As part of the exercise, two Sea Harrier VTOL (vertical take-off and landing) jet fighters were ordered to take off from the “Illustrious” and seek out a French naval carrier. One of the pilots was a relatively inexperienced sub-lieutenant aged 25, Ian Watson, popularly known as “Soapy.” The other pilot was more experienced. Because the exercises were simulating war conditions, the two pilots had to maintain radio silence and keep their radars turned off.

After take-off, the two aircraft went their separate ways. They ascended to a fixed altitude and then surveyed the sea below, looking for the French vessel.

Two Royal Navy British Aerospace Sea Harrier FRS.1 from 800 Naval Air Squadron, assigned to the aircraft carrier HMS 'Illustrious (R06), approach the flight deck of the U.S. Navy aircraft carrier USS Dwight D. Eisenhower (CVN-69) (Public Domain / Wikipedia)
Two Royal Navy British Aerospace Sea Harrier FRS.1 from 800 Naval Air Squadron, assigned to the aircraft carrier HMS ‘Illustrious (R06), approach the flight deck of the U.S. Navy aircraft carrier USS Dwight D. Eisenhower (CVN-69)

Meanwhile, sailing in the vicinity of the exercise, there was a container vessel – called the “Alraigo” – which was registered in Spain. It was en route to the capital of the Canary Islands, Tenerife, with a load of cargo in its containers.

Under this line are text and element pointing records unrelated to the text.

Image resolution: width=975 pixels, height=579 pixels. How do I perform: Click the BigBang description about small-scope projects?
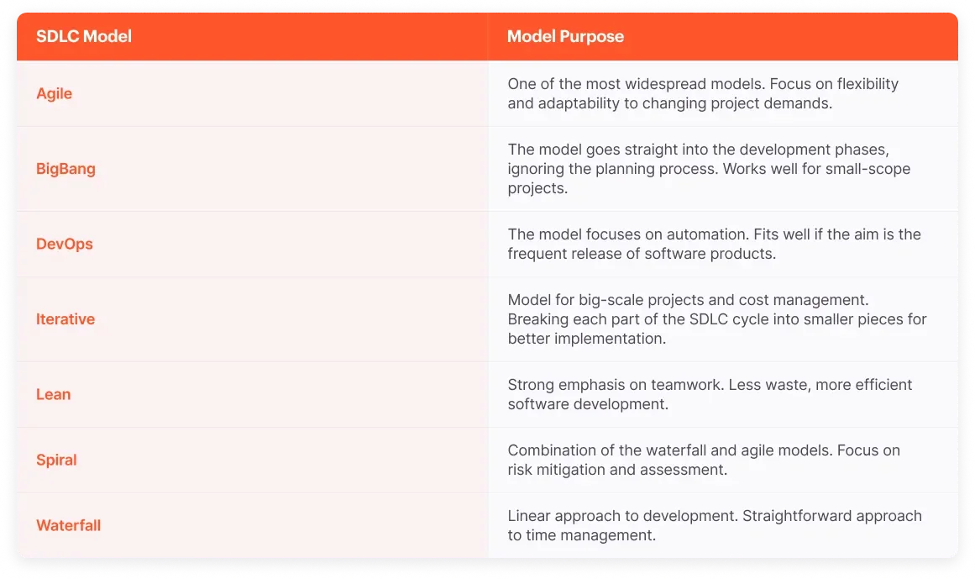coord(709,169)
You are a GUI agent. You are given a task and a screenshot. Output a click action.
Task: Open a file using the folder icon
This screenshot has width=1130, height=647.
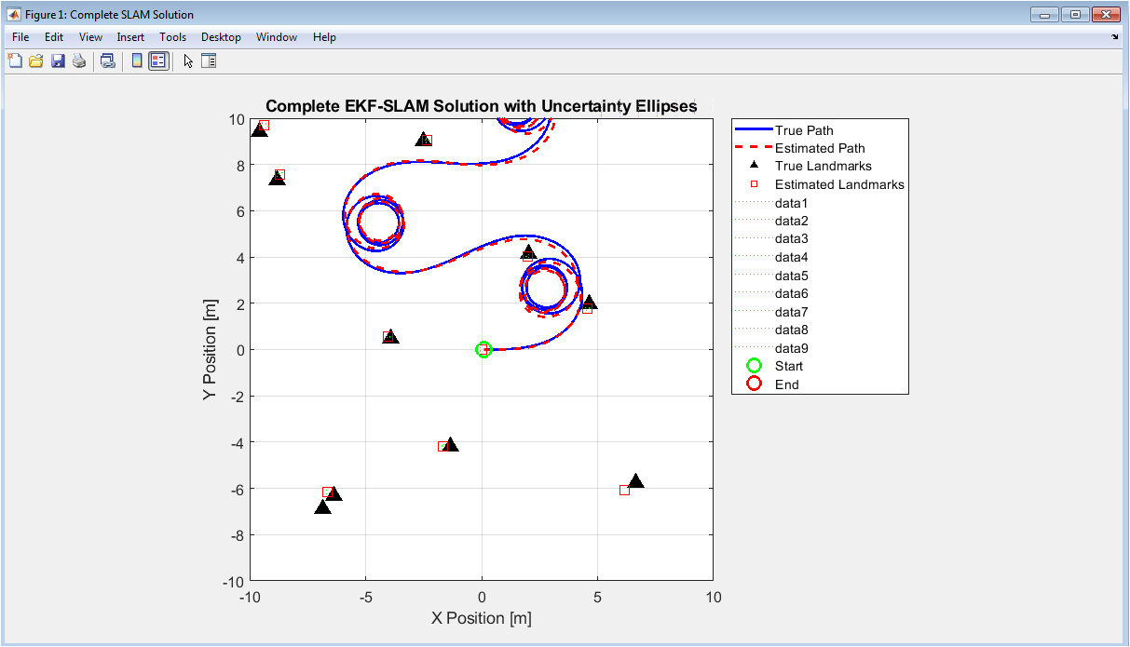[36, 61]
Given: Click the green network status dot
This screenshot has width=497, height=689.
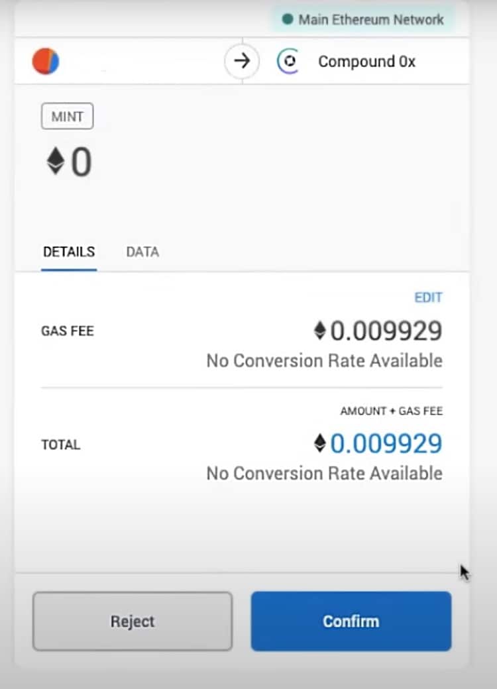Looking at the screenshot, I should click(x=288, y=19).
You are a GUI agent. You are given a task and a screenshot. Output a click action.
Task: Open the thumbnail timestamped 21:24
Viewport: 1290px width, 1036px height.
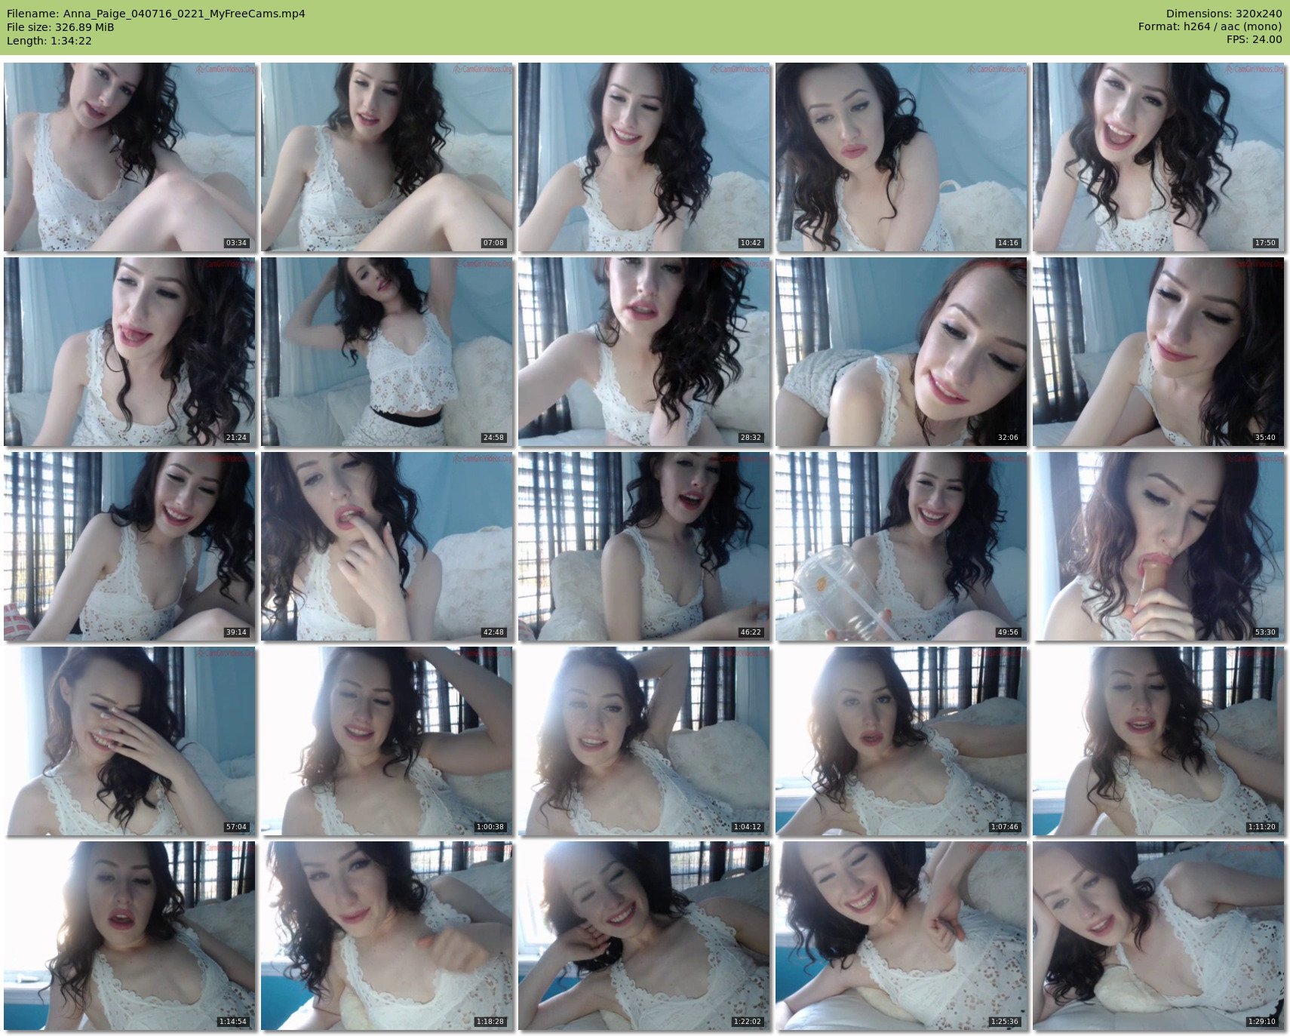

Having completed his assignment, Watson dropped to a lower altitude and flew to the area where he intended to rendezvous with the more senior pilot. However, the other aircraft failed to materialize. Watson decided that he would have to make his way back to the Illustrious on his own. He turned on his radar and radio and used all the instruments at his disposal to navigate back, but he received no signals at all in return.

By this time, Watson was getting a bit worried about the level of fuel in his aircraft and the presence of nearby shipping lanes. He flew eastward until he picked up a blip on his radar. It turned out to be the Alraigo. With very little fuel left, he realised he would have to eject and ditch the aircraft; he planned to do this near the ship he was approaching, so that they could rescue him.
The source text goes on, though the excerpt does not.